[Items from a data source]
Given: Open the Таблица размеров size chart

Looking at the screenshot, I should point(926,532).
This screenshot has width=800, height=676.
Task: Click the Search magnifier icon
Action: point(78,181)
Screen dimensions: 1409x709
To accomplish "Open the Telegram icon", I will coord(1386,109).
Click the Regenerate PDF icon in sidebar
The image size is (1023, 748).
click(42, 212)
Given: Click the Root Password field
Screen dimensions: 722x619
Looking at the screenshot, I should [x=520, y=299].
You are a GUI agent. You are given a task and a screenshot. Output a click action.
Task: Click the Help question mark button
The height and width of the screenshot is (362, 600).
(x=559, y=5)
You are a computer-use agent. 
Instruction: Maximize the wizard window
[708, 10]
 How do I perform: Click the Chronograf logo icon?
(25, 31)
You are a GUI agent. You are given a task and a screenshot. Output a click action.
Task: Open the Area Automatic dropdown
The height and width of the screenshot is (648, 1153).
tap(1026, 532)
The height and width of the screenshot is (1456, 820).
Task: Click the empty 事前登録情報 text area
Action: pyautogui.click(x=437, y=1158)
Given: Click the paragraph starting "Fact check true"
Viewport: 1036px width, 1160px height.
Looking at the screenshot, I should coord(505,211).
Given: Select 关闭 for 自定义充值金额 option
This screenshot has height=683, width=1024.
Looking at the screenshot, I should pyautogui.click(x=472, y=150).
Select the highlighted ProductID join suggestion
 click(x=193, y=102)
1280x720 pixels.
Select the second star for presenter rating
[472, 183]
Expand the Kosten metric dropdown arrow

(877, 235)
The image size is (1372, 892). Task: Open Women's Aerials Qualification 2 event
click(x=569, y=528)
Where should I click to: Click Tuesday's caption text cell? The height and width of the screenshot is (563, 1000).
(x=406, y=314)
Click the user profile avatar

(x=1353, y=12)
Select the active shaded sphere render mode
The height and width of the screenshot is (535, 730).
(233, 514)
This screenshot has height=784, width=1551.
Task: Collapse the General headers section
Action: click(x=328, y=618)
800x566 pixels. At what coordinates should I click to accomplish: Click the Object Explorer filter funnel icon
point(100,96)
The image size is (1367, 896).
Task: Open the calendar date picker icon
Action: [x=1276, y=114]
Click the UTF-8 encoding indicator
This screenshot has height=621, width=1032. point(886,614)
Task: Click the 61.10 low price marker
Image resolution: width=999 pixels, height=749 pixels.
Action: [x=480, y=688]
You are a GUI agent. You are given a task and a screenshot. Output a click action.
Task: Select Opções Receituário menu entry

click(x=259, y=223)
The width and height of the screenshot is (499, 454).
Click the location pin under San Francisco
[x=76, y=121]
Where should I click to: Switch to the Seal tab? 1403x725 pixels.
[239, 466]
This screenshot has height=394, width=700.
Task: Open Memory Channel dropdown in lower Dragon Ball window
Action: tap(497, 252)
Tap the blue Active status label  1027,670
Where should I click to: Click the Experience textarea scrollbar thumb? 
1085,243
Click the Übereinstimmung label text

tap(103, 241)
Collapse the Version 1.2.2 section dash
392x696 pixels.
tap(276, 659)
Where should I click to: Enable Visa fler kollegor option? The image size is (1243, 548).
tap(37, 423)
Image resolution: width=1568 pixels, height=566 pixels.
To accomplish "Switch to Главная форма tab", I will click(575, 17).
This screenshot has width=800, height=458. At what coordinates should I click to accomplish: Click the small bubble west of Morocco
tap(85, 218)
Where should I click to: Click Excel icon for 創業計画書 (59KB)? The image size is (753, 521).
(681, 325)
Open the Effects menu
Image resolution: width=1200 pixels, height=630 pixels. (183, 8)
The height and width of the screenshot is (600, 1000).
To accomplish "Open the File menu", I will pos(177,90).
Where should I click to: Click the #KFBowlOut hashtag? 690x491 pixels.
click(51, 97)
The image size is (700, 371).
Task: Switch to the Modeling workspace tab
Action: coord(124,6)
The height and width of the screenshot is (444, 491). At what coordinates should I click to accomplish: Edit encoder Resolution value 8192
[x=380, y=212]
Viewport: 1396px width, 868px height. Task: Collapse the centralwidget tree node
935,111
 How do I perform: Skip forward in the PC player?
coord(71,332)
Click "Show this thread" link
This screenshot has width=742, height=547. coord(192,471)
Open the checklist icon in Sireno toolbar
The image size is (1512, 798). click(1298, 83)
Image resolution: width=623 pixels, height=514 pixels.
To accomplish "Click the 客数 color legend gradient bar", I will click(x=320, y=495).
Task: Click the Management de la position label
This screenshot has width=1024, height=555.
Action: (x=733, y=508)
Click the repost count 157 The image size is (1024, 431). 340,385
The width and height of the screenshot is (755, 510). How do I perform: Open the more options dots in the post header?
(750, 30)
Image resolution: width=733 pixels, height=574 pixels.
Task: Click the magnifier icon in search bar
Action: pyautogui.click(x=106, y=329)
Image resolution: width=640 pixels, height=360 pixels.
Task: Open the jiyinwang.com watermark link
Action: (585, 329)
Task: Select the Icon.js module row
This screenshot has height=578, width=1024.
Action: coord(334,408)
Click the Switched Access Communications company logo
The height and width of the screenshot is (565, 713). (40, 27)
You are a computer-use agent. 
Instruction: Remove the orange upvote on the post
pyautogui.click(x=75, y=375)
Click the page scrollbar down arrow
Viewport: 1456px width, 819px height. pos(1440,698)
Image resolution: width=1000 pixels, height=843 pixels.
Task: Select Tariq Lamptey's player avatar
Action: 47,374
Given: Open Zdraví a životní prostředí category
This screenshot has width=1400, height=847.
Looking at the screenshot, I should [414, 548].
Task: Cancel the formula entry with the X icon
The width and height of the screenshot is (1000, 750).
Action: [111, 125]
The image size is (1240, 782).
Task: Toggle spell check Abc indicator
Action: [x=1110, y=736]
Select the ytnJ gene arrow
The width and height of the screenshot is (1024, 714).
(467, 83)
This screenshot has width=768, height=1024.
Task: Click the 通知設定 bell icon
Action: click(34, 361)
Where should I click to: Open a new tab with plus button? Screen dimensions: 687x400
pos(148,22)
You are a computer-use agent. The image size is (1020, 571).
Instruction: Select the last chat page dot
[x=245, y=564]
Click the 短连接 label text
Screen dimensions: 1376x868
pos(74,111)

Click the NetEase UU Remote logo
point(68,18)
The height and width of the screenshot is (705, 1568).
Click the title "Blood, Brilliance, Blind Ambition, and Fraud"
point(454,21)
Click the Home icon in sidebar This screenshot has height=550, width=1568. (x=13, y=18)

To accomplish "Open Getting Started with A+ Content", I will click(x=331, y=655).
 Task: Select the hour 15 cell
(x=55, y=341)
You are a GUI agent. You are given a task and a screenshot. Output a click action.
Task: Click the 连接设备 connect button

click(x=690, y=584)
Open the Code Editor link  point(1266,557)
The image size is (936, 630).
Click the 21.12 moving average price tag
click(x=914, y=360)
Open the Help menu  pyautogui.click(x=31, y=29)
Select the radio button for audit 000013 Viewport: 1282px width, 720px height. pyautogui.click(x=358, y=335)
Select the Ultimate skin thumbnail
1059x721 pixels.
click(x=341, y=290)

◆ EXERCISE
Every line above from the line with "This screenshot has width=1024, height=555." to the line with "Click the repost" is wanted, ends included; write them out exactly and add no other line.

◆ RESULT OF THE TASK
This screenshot has width=1024, height=555.
Action: (x=733, y=508)
Click the repost count 157 The image size is (1024, 431). 340,385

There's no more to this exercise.